Senhora Razão
Tenho a cabeça nas nuvens e ando com os pés no chão.
Alguns dizem que sou centrada e ponderada e, às vezes, sou... Precisei aprender a arte do equilíbrio e a linguagem universal da Senhora Razão.
Mas a emoção sempre precedeu minha excessiva coerência e a minha lógica, Descartes que me perdoe.
Ainda sou a mesma criança que fechava os olhos para “enxergar” o vento. Não bastava vê-lo agitando as folhas que cobriam a calçada...
Apetecia sentir o vento assoprar, acariciar meus cabelos, meu rosto... Sentia seu toque!
Em meus pensamentos visualizava as mãos suaves e ligeiras da incitante ventania que me faziam cócegas.
Podia imaginá-las, e, porque não, enxergá-las!
Hoje a emoção parece incomodar as pessoas.
É como se a razão imperasse e condenasse a sensibilidade ao esquecimento.

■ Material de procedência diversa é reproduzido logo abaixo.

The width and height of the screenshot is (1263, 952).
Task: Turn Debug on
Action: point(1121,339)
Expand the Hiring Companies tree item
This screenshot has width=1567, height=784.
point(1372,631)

Negligencia-se que a emoção e a razão precisam ser melodias cadenciadas. A cadência nos humaniza.
Fabricam-se robôs!
Se uma criança chora, pois perdeu seu estimado brinquedo, o adulto logo a repreende: -“Pare de chorar por isso! É só um brinquedo!” - Não! Não é só um brinquedo que se perdeu, o carinho que a criança investiu nesse objeto também sucumbiu.
E quando você perde um alguém querido? A frase que mais se ouve é: “Não fique assim! Não chore!” – Isso é cruel! É o mesmo que dizer: peça a sua dor pungente e torturante para não doer! Não sinta...
Como gosto de manter minha cabeça nas nuvens!
Como me agrada sentir meus pés no chão!
Gosto de viver e a existência é complexa mesmo!
Ainda gosto de sentir o vento pueril...
Ainda imagino como seria se no final do arco-íris tivesse um pote de ouro...
Ainda amo intensamente sentir a chuva em meu corpo...
Ainda contemplo as estrelas e tento identificar as constelações...
Ainda me emociono quando ouço as ondas do mar...
Delicio o calor do abraço,
Saboreio o encontro dos lábios,
Digo eu te amo indistintivamente, desde que o sentimento seja autêntico: para minha família, meus amigos, meus amores...
Demonstro descontentamento e tenho meus momentos de revolta, raiva, indignação...
Sou humana!
Eh... Parece que o contexto me expurga.
Demonstrar carinho, respeito, empatia, solidariedade é considerado vetusto, obsoleto... Sinônimo de fraqueza e fracasso!
Bem-vindos a cultura calcada no cada um por si.
Talvez pelo julgamento alheio eu seja uma insana.
Espontaneidade, consciência coletiva transformaram-se em “patologias”.
Se for assim, sentarei no cais de um porto qualquer e embarcarei na Nau dos Loucos como se estivesse peregrinando a bordo de um luxuoso cruzeiro, pois será esse o meu lugar.